I still remember the
first month of my first salary in 1980.
"Honey, take
this," I gift the envelop to my wife upon receiving my first pay salary..
"What is inside
Bang" my wife asked with surprise.
"This money is
for your expenses"
The wife opened the
envelope and saw the money RM100 she bit sighted.
"Thank you
Bang, too much for me"
"Not that much
honey". I just to convinces her.
"How much your
monthly pay Bang." Wife asked for more info.
"A thousand, a
reduction of the honey RM100 and RM100 for Wan and Che" I told my wife
about my wish.
Since that date
every month I'd promised to bleak for father and mother, I call Wan and Che,
and my wife. So I have put my commitment to ensure maintenance to my
wife and family starting the year 1980.
In line with the
passage of time and expending of my family by providence of God to us. In 1997
my monthly income has increase to 4 digit a month.
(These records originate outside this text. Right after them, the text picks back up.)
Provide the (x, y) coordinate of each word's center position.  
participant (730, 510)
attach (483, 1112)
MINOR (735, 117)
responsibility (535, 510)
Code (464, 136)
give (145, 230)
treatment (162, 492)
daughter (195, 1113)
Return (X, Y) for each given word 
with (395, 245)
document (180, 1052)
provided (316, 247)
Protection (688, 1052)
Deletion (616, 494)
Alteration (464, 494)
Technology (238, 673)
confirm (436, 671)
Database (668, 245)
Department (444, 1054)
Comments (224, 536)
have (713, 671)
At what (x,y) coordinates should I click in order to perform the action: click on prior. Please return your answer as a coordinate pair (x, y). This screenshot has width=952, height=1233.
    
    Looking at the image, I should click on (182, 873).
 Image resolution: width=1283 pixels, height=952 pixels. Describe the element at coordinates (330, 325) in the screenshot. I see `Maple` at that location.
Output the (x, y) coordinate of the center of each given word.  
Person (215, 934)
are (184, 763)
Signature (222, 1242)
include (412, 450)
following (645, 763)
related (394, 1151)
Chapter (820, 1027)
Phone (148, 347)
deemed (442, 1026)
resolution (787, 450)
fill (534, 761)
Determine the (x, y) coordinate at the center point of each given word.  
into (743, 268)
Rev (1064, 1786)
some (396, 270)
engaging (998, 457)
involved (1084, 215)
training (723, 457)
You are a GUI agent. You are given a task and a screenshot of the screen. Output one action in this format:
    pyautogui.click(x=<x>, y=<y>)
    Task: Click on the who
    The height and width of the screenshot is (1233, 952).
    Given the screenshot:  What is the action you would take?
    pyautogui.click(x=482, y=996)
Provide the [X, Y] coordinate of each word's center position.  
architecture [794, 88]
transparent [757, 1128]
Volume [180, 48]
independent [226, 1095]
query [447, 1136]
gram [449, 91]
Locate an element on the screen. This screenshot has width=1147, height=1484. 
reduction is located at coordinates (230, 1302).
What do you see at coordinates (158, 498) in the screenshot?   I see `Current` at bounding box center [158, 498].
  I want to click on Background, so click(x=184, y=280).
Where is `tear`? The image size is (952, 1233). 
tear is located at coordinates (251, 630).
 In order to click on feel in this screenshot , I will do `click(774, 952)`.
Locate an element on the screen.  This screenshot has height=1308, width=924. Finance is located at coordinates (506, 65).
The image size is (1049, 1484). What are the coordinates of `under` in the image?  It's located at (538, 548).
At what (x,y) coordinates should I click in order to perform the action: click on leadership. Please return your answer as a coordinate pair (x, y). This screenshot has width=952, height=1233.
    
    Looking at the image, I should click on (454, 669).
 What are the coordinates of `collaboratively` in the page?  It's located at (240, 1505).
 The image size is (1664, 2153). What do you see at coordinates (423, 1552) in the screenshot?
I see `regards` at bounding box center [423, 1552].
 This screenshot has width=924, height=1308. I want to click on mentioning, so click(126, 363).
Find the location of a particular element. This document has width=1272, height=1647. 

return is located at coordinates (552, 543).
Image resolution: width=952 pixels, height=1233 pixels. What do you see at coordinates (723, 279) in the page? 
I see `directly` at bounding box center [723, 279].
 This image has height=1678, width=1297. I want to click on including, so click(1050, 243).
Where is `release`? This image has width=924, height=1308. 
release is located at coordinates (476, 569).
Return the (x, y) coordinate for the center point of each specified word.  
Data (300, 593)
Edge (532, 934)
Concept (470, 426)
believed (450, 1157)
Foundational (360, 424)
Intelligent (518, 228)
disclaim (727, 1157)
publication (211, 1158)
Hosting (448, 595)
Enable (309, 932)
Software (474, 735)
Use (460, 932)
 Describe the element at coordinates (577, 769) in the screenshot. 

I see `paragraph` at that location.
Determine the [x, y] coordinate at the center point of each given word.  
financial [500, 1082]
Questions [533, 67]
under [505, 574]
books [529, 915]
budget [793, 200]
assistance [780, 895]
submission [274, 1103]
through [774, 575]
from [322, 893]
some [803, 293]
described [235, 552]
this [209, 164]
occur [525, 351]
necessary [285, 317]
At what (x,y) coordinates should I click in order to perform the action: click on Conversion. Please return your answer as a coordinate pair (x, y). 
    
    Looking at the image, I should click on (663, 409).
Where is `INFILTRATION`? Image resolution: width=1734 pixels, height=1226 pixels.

I still set a value of 10% for my wife and 10% for mom and dad. By put a
side of every month salary I manage to fulfill my duty and responsibility to my
wife, family and parent without fail.
Every month I will
give the mandate to my wife to kept save
all the family maintenance money
of our family. If necessary I will back sum of money from time to time if need
to spent. My rationale for conducting this method because it can expose and
educate my wife an important
responsibility in keeping the family finances (finance minister's to the
family).
This trust is
deliberately gave my wife as an inducement to her. To motivate the feeling of
responsibility to the family and also to be able experiencing how the responsibility of
maintaining the financial welfare of the family as a tuff job. Such situations bring awareness to the need
for thrifty wife in the shop and have to spend within their means husband.
This method has also been able to convince my wife that I
am a husband is the one who is so confident and love to her. Whose spending so
much money each month to wife and her has to take care for safety and spending
wisely.. After all I have done in such a way as to appear in the first month I
gave a mandate to the wife, she was well enough to trust in the saving account
of family expenses.
Besides, I did a
tactical way is to establish a friendly
relationship between my wife and my
mother and my father. In each
month the money will be given to cover the expenses of both my parents. I trust
my wife to deliver the money each month. This way there will be love between wife and both my
mother and father. Because in the eyes of my parents it will form a positive
impression of the law is a very merciful and take care of their parents. This
tactic makes kekeluagraan relationship between my wife and my parents are always
in very good condition to this day.
Occasionally when a
little more money, I will inform my wife will give some money to his parents,
and myself will be pleased to lend money to my in-laws. This action was done by
me is to give confidence to the son-in-law that this is a good-hearted and
generous when the financial surplus will be given to both of them. This
practice has created a bond of friendship, family on both sides of husband and
wife can be maintained in peace and always friendly and cheerful every time.
Tips:
1.
The granting
alimony to the wife is the husband's responsibility as laid down by Islam. The
husband must provide for physical and spiritual well and according to ability
husband. The husband should be responsible for ensuring that financial income
every month it can at least meet the basic needs like settle all family needs.
2.
Giving the
responsibility of the wife to save and manage money spending each month is a
good practice. This will produce a correlation between husband and wife. Understanding the
care of the household will bring happiness and his wife and family.
3.
Giving money to
parents of husband and wife need to get mutual understanding. For boys it is
the responsibility to help parents if they can not afford. Wives must
understand this responsibility is the ordinance of God. For a woman who has a
husband awareness about their responsibility to
parents, presenting my actions to help my parent and father in law
is a smart move to create an intimate
relationship between the law and my family.